Fully sequenced SA genomes were locally aligned using nucleotide BLAST; gaps in the colored histogram represent missing sequence (e-value>10−5). The alignments illustrate the conservation of the core genome and the importance of mobile genetic elements in SA genome variation. Similar genetic elements integrate in different locations; for example, phageSaBov in strain ET3-1 and bacteriophage Mu50β in strain Mu50 have homologous content but vary in their sites of integration. A linear path of mobile element acquisition is not evident among the sequenced strains, underscoring the role of lateral transfer in the evolution of SA.
Figure 3
Figure 3. Gene content of major mobile genetic elements in ET3-1.
SaPIbov1- νSaα, is shown aligned with the partially duplicated version of the pathogenicity island SaPIbov3 where vertical black lines represent homologous genes. Three additional unique ET3-1 MGEs, including νSaBov carrying several streptolysin homologs, φ12Bov and the large element φSaBov-νSaβ, are illustrated (note individual scales). Arrowhead colors: red = previously characterized SaPI gene of unknown function, turquoise = toxin, blue = SA homolog, green = no homologs, pink = homolog from non-SA microbe or phage, yellow = mobile element enzyme, light blue = phage protein, gray = protease, purple = lipoprotein, hollow triangle = putative pseudogene.
Figure 4
Figure 4. Variation in the fibronectin-binding protein Ebh.

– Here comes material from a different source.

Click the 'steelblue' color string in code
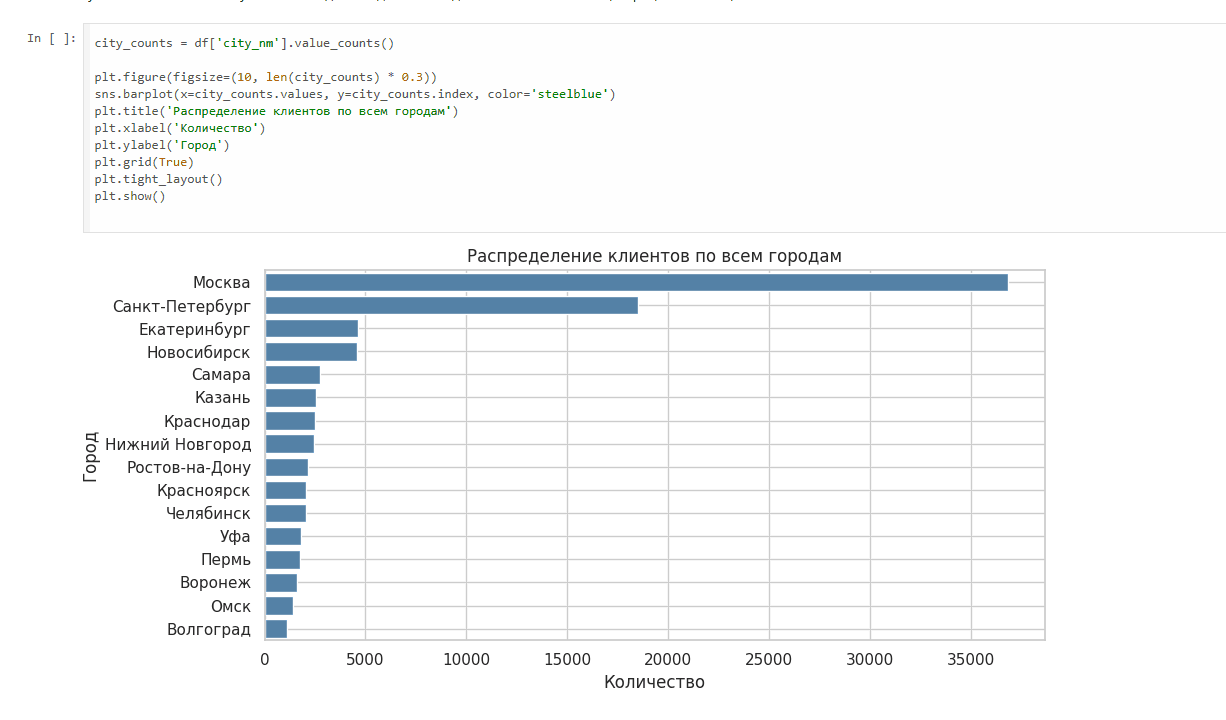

Colored bars represent the amino acid alignment of the Ebh proteins from the sequenced SA isolates as labeled, including the sequenced bovine isolate ET3-1. Striped segments show areas of sequence variation; arrowheads indicate the insertion of 10 or more amino acids. The remnants of ebh in ET3-1 comprise 5 separate transcripts and are punctuated by a small mobile element encoding 6 genes with homologs on plasmid pN315 (from SA isolate N315) and in S. epidermidis.
Figure 5
Figure 5. Linear comparative genomic analysis of SA associated with bovine and human infection illustrates hotspots of variation.
The ET3-1 genome (blue/multi) was aligned with the microarray probe data from the 10 bovine SA isolates (top section of green histograms) and the Smith-Waterman alignment of the microarray probe with the 8 completely sequenced human SA isolates (bottom section of green histograms). The scale, in nucleotides, is shown in blue. Mobile genetic elements are annotated above each histogram block and ribosomal RNA operons are represented as large white gaps in the green histograms. The purple histogram above the ET3-1 genome representation shows the orientation of the ORFs. For the green microarray and Smith-Waterman alignment histograms, green = present, yellow = divergent, red = absent. For the blue/multi histogram showing ORF homology of ET3-1; navy blue = strong homolog to other SA, light blue = intermediate homolog to other SA, green = weak homolog to other SA, red = non-SA homolog, yellow = no GenBank matches (blastp e-value>10−5).
Figure 6
Figure 6. Venn diagram summarizing the unique gene content among bovine mastitis-associated S. aureus.
In total, 47 microarray probes corresponded to gene sequences that are unique to ET3-1 among the sequenced S. aureus genomes. Nearly 94% of these genes were conserved in all of the ET3 isolates, while only 2 of these ‘unique’ genes were conserved among all 11 isolates of bovine origin.
Figure 7
Figure 7. Comparative genomic DNA hybridization and in silico comparison of gene content within mobile elements of bovine and human SA isolates.
In the MLST-based cladogram generated by PAUP , at the left, “B” denotes a strain originally isolated from a bovine; “H” denotes isolation from a human. All data associated with “B” strains and MSA553A are microarray hybridization data; all remaining “H” strains show the results of in silico Smith-Waterman alignment of the 70mer microarray probe to the genome sequence. Red = absent, yellow = indeterminable/variable, green = present. OPtrans = oligopeptide transporter island and Ebh = region of probes representing the ebh gene or gene remnants+probes for 6 gene insertion in ET3-1. The white boxes within the SaPIbov1 and SaPIbov3 islands show gene clusters that were consistently absent from strains associated with human infection and largely conserved in strains recovered from bovine sources, including those that more closely resemble the isolates from humans.